Figure 1. Targeted deletion of DNMT1, 3A and 3B in human ESCs.

(a) Expression levels of DNMT1, 3A and 3B in undifferentiated HUES64 ESCs and their derivatives, ectoderm (dEC), mesoderm (dME) and endoderm (dEN) in FPKM (Fragments Per Kilobase per Million fragments mapped) are shown. Only expression of the major isoforms is shown (see Supplementary Fig. 1a for all). (b) Left: Expression of DNMT1, 3A, 3B for 25 pluripotent (ESC and iPSC) lines (line: median, box: IQR, whiskers: furthest point within 1.5xIQR, red dot: HUES64). Right: Cell lines and DNMT3B expression. There is substantial variation of DNMT3B expression even among biological replicates (“rep”).(c) Overview schematic of the Cas9/gRNA-target sites. Genomic coordinates are shown on the right. The gRNA-targeting sequence is underlined, and the Protospacer-Adjacent Motif (PAM) sequence is labeled in green. Position of qPCR primers for RNA expression validation is shown on the top of the exons. P: primer pair; U: upstream; D: downstream.(d) RT-qPCR analysis for DNMT1, 3A and 3B in HUES64, DNMT3A^−/− (#139), DNMT3B^−/− (#44) and DNMT3A^−/−3B^−/− (#21). Primer details are in Fig. 1c. Error bars were generated from biological triplicates and represent one standard error.
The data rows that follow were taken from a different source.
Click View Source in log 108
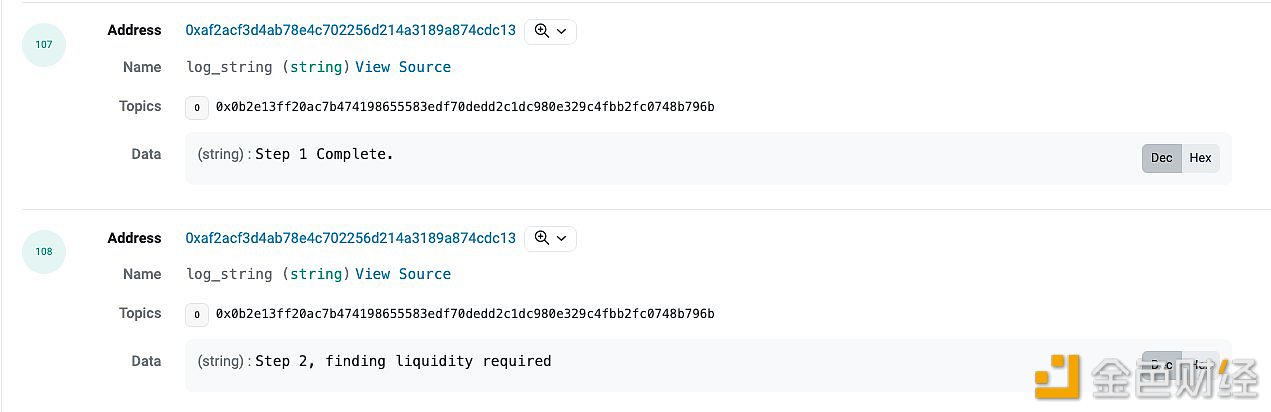Image resolution: width=1271 pixels, height=412 pixels. pos(403,274)
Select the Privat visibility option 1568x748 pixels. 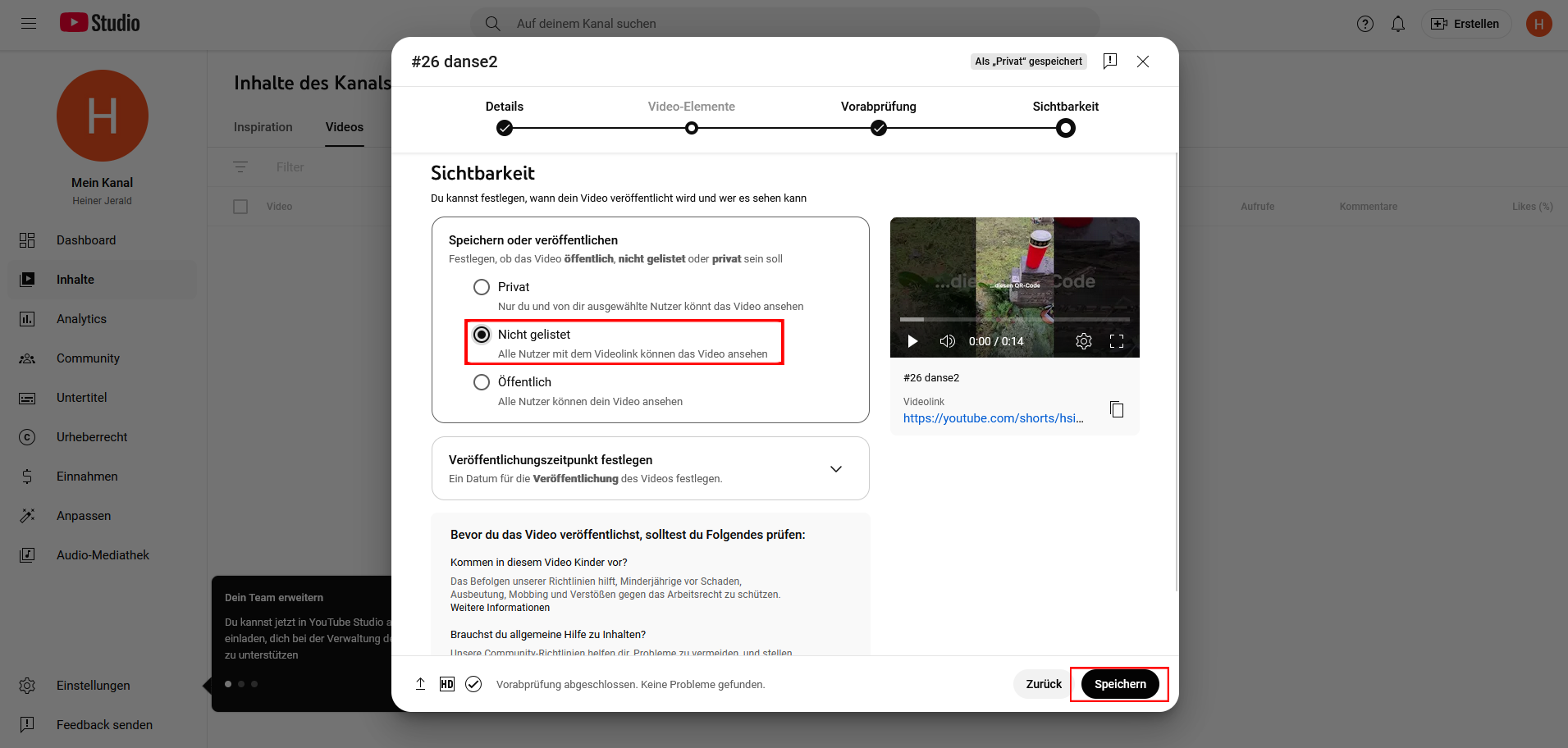click(x=482, y=287)
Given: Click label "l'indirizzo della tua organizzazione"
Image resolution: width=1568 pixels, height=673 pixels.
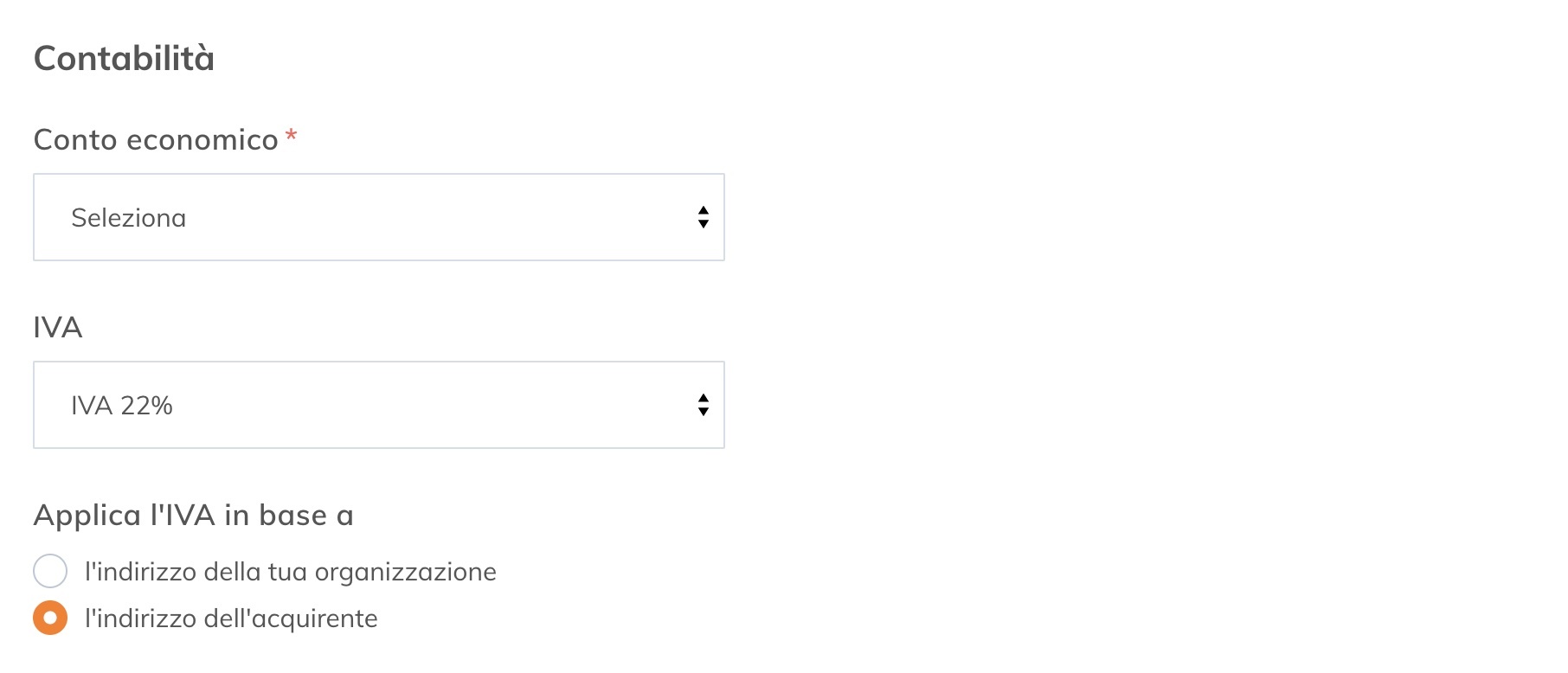Looking at the screenshot, I should click(x=291, y=572).
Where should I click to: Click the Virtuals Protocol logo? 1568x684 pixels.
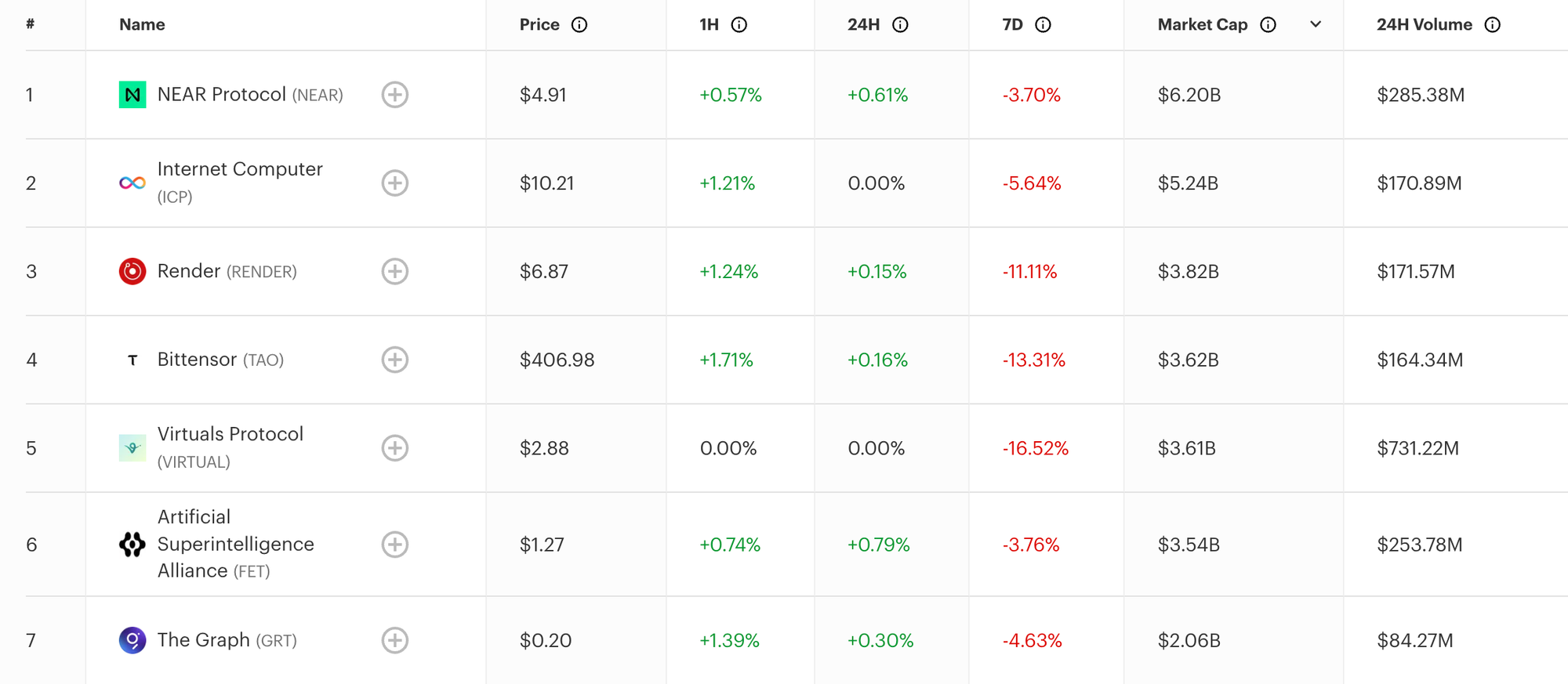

(e) Western blot analysis for DNMT3A, 3B and DNMT1 in HUES64, DNMT3A^−/− (#139), DNMT3B^−/− (#44) and DNMT3A^−/−3B^−/− (#21). Arrow indicates the major DNMT3B isoform (NM_006892). The smaller band in the DNMT3B western blotting result is likely isoform 3 (NM_175849) as reported in Ref. ⁵⁵, which was not targeted by our knockout strategy.